● **Assignment**
Please output the data exactly, minus pictures.

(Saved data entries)
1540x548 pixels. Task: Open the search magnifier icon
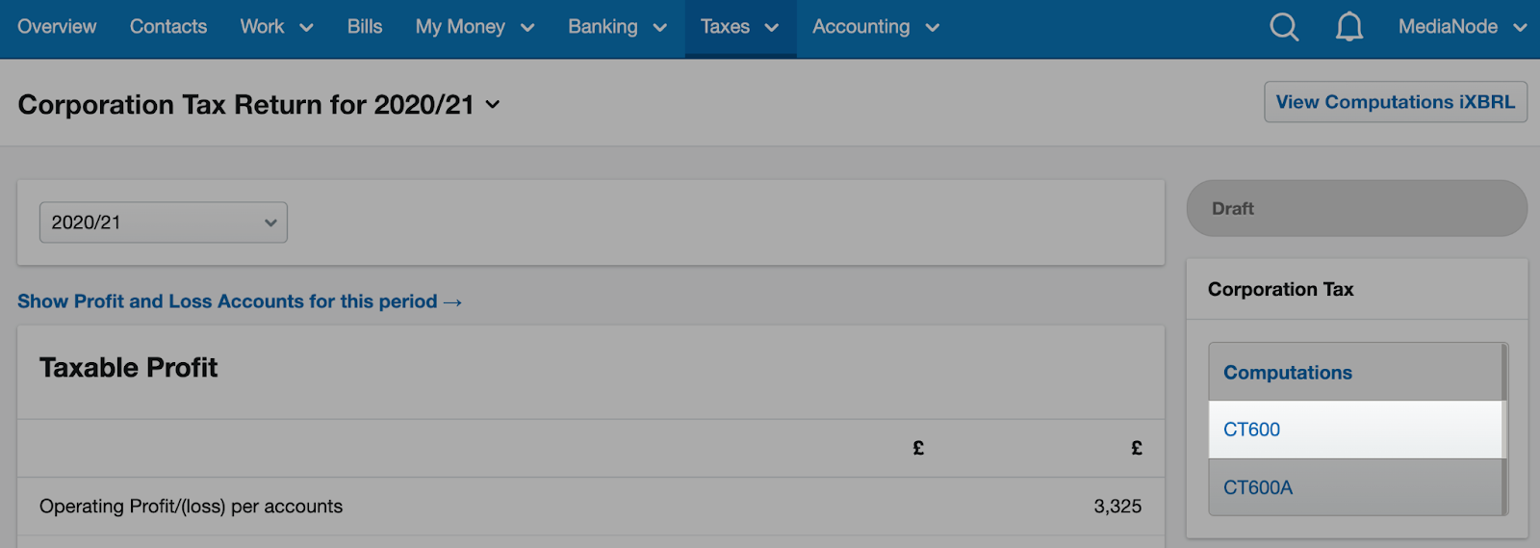point(1284,27)
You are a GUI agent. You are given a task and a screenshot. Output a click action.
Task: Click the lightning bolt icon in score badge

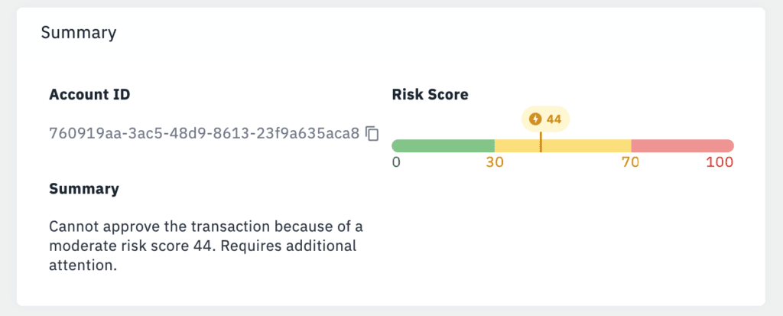point(535,119)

● **Task output**
1540x548 pixels. Task: Open the search magnifier icon
point(1284,27)
You are a GUI agent. You are given a task and a screenshot. Output a click action.
Task: Click the lightning bolt icon in score badge

point(535,119)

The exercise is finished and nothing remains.